Covid-19 has obliterated any concept of the status quo. It’s laid bare inadequacies across our healthcare and economic models, and smashed preconceived notions of best practices and gold standards. Nowhere are these cracks more evident than in supply chains, which have struggled to respond with the agility needed during such a global crisis. As vaccination efforts accelerate to stem further waves of infections, question marks hang over the future of the entire cold chain. How can our current system keep pace with temperature-dependent RNA technology as the world moves beyond Covid-19? And as the importance of cutting global greenhouse gas emissions becomes ever more painfully clear, do we really want to be shipping medicines around the world in energy-sucking refrigeration devices?

For the moment, necessity is the mother of invention. Drug manufacturer Pfizer has become not only a producer of mRNA vaccine technology, but also a distributor of cold storage units. So-called ‘fridge farms’ have popped up in hospital car parks and warehouses worldwide to store life-saving vaccines as they await administration. Companies like Italy’s Desmon have risen to the challenge, prototyping deep freeze units that can maintain temperatures for up to 30 hours without electricity, while at the same time storing as many as 180,000 doses.

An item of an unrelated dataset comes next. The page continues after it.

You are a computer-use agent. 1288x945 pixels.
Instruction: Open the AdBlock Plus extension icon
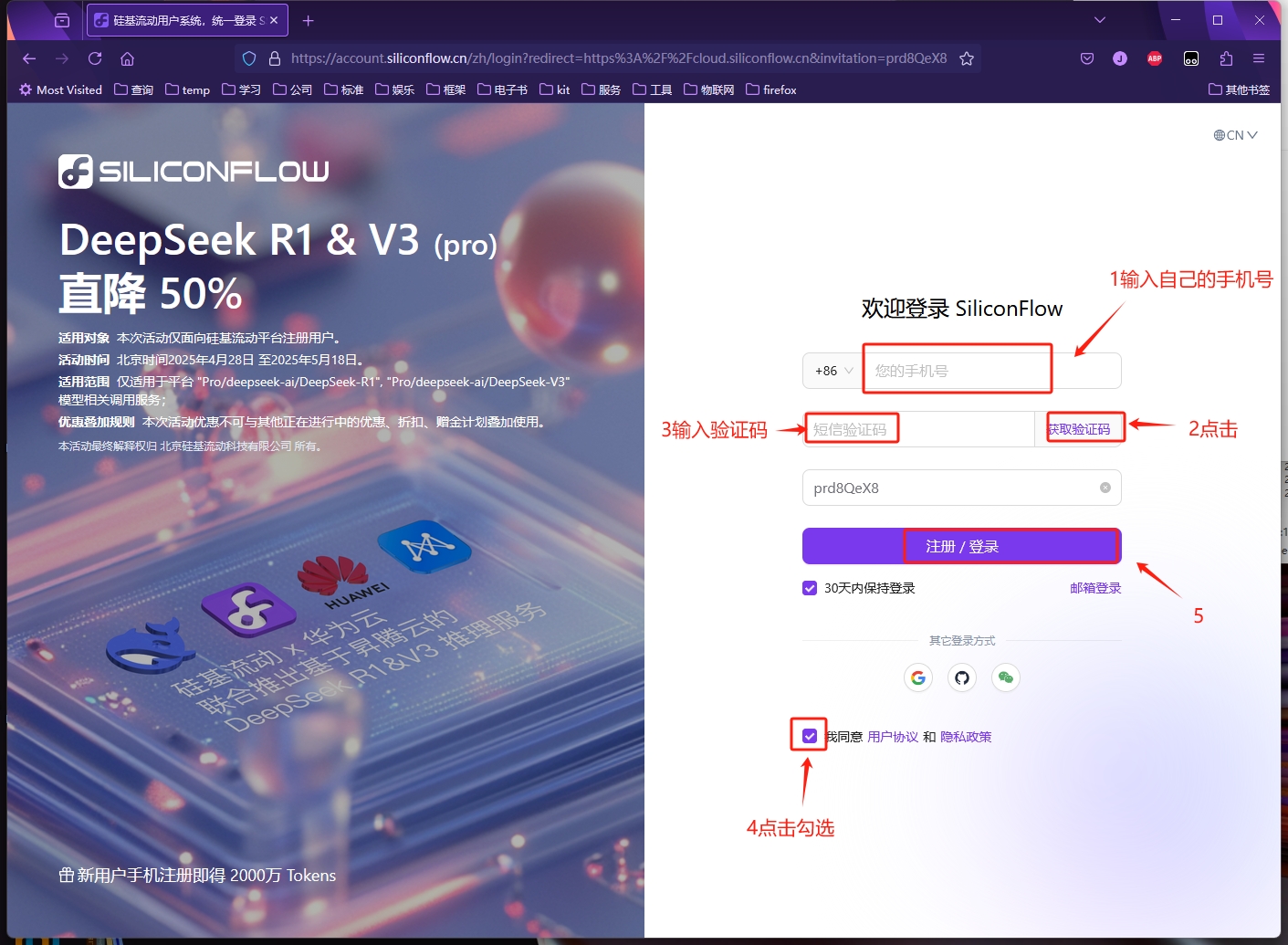tap(1155, 58)
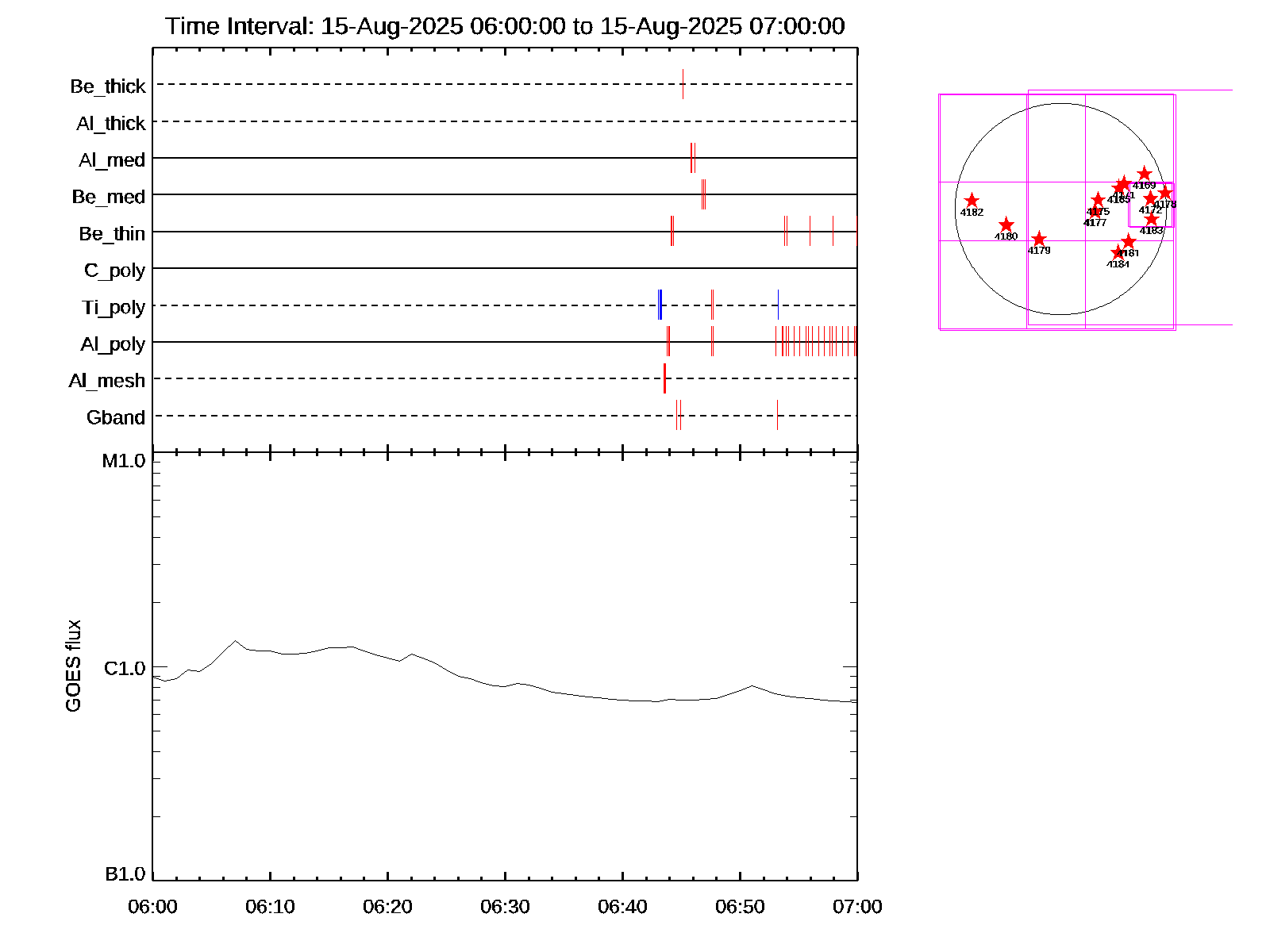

But this is part of what David Hipkiss, CEO of Enesi Pharma, calls a “shorter term game”.

“At the moment it’s a matter of expediency,” he says. “The cold chain challenge is a function of the innate limitation of the formulation of the drug. The fundamental issue is the formulation. If you want to change the game for RNA and go after the big changes, such as the 20% wastage in every multidose vial or the elimination of the cold chain, you don’t address it through the device, you have to address it through the formulation.”

And that’s where innovations like Enesi’s come in. The company’s ImplaVax technology combines unit solid-dose formulations with needle-free delivery, keeping vaccines stable at temperatures of up to 40oC.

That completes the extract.